## Инструкция к заданию
Перескажите извлечённый текст в трёх предложениях.

## Извлечённый текст
◇ ◇ ◇ ◇ ◇ ◇ ◇

С 1983 года я стал распространять «информационно-библиографические листки» и «бюллетени». Предлагал включить в программу Дискуссионного клуба разделы из истории русской мысли и сибирского областничества.
Один из наших товарищей установил контакты с кружком ленинградской интеллигенции, а другой совершил поездку на берега Невы и привез оттуда целый чемодан самиздатовской литературы, мы стали читателями неофициального альманаха «Часы». Кроме стихов, рассказов и повестей там публиковались документальные материалы. Печатались, например, письма из-за границы. Их передавали в редакцию родные и близкие недавних советских эмигрантов. Мы обратили также внимание на стенографические отчеты. Они попадали на страницы этого издания с неформальных собраний художников-модернистов. Среди авторов и составителей альманаха действовал принцип «свободы слова». Кто-то из ленинградцев предлагал редакции свой собственный перевод трудов немецкого философа Карла Ясперса, кому-то нравилось писать статьи для рубрики «Консервативная мысль в России»...
Года два тому назад появилась информация об этом самиздате в «Литературной газете». Альманах «Часы» отметил к тому времени свое 12-летие.
Осенью 1984 года КГБ проводил расследование деятельности нашего кружка. Сотрудники госбезопасности получили информацию о том, что в моей квартире изготовляются и хранятся антисоветские листовки. Во время обыска они наткнулись на мой необычный архив. Среди груды библиографических листков и справок обнаружили машинописный текст, в котором осуждалась военная кампания в Афганистане. Материал был отпечатан через копирку в нескольких экземплярах. На допросах они казались равнодушными ко всякого рода историко-философским проблемам, а сами активно занимались изучением моих умонастроений. Поскольку речь часто заходила о войне в Азии, то сотрудники КГБ заставляли меня высказаться по этому вопросу. Однако требовали от меня нестандартных ответов. Помню, я как-то заикнулся о цивилизаторской миссии императорской России на Востоке...- А не хотите ли вы этим сказать,- насторожились вдруг чекисты,- что политика советского, правительства в Афганистане является продолжением внешней политики царского правительства? -Все ваши листовки, - отчеканивая каждое слово, говорил, обращаясь ко мне, оперативный работник В.П.Веретнов, - для нас это - булавочные уколы... И он так посмотрел на меня, как будто на дне моих глаз, действительно хранился устав антисоветской организации.

◇ ◇ ◇ ◇ ◇ ◇ ◇

## Исходные данные
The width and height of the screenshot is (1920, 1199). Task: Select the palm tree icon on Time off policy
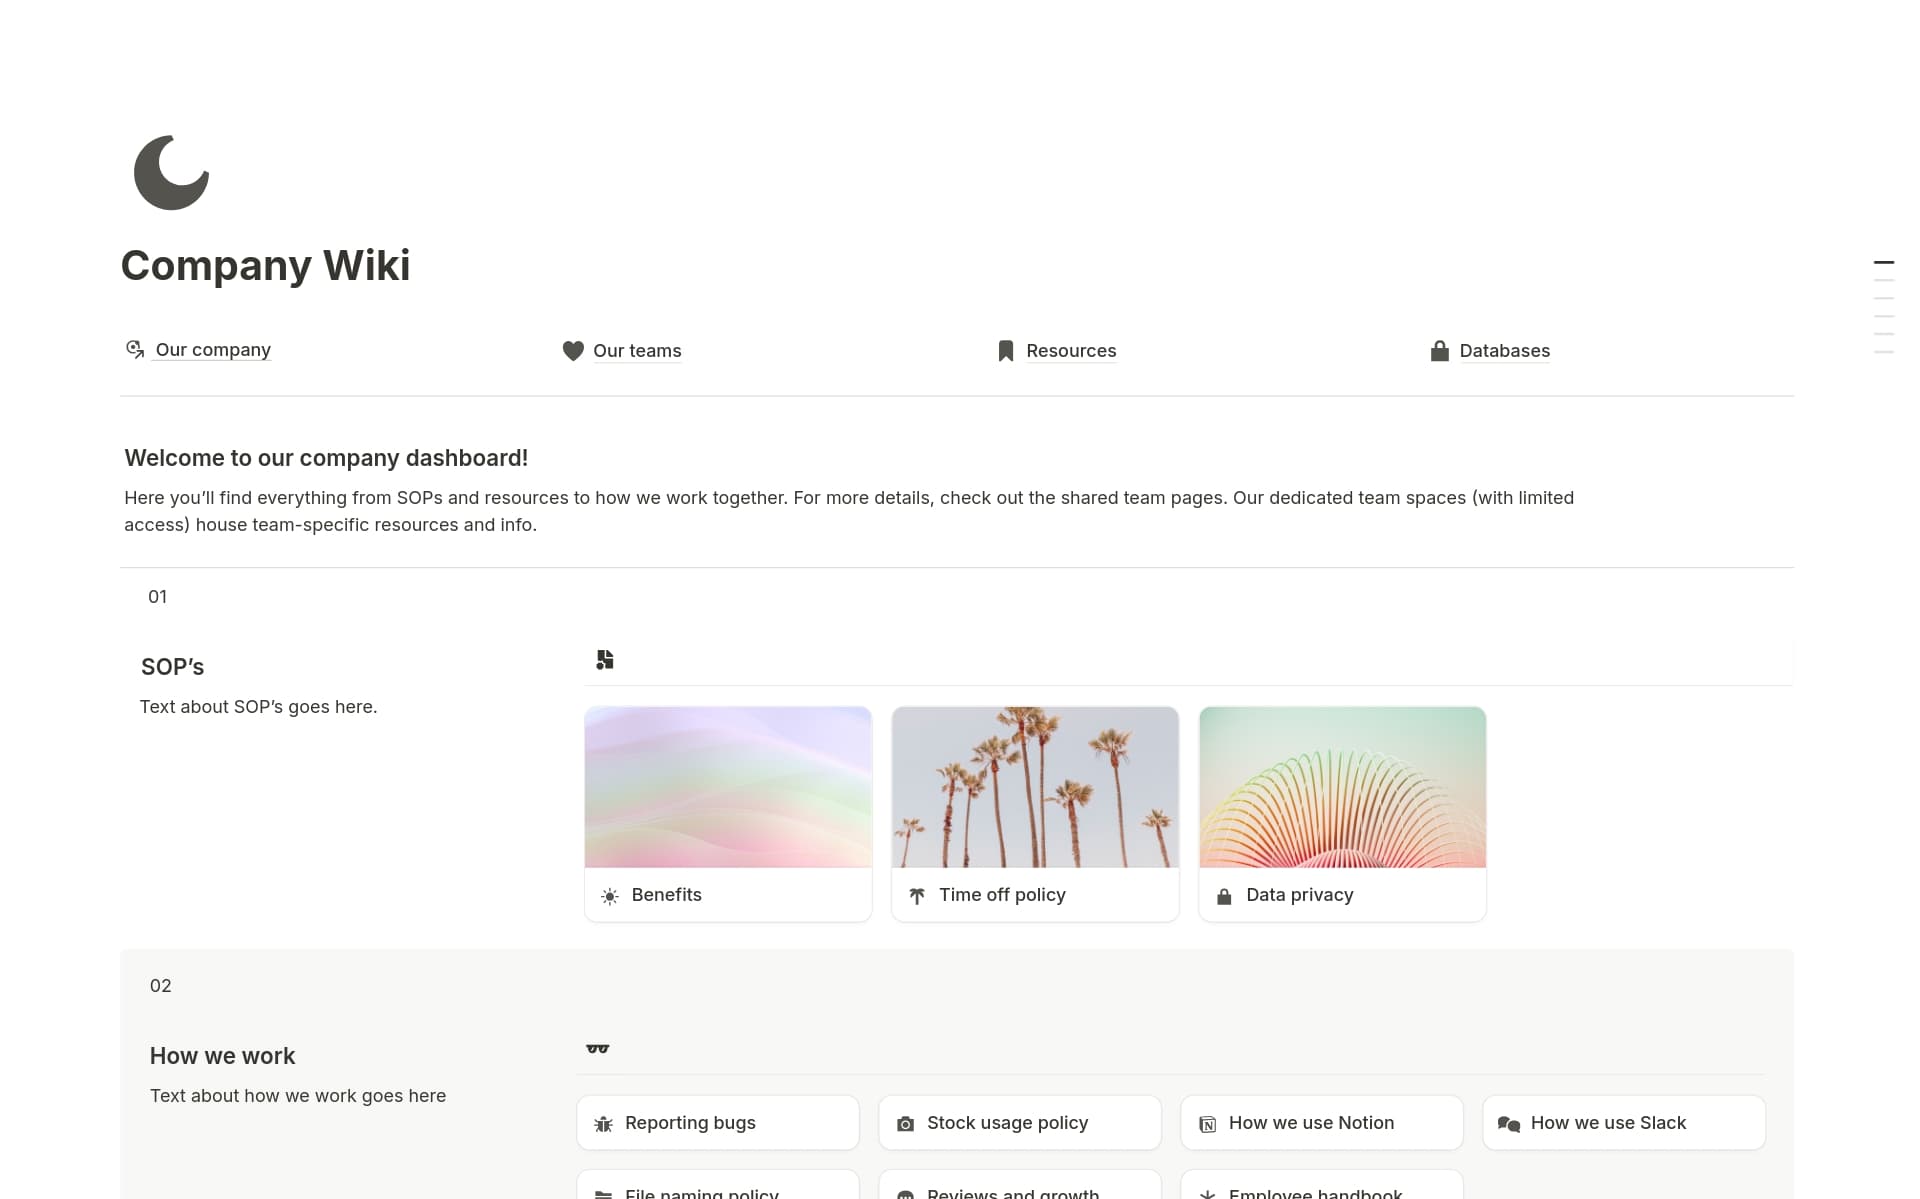(x=917, y=895)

◇ ◇ ◇ ◇ ◇ ◇ ◇

## Полный ответ
С 1983 года автор распространял «информационно-библиографические листки» и «бюллетени», а благодаря связям с Ленинградом его кружок стал читать самиздатовский альманах «Часы». Кроме стихов и прозы, альманах печатал письма из-за границы и стенографические отчеты собраний художников-модернистов. Осенью 1984 года КГБ расследовал деятельность кружка, при обыске у автора нашли машинописный текст с осуждением военной кампании в Афганистане, а на допросах выясняли его взгляды, причем оперативный работник В.П. Веретнов назвал его листовки «булавочными уколами».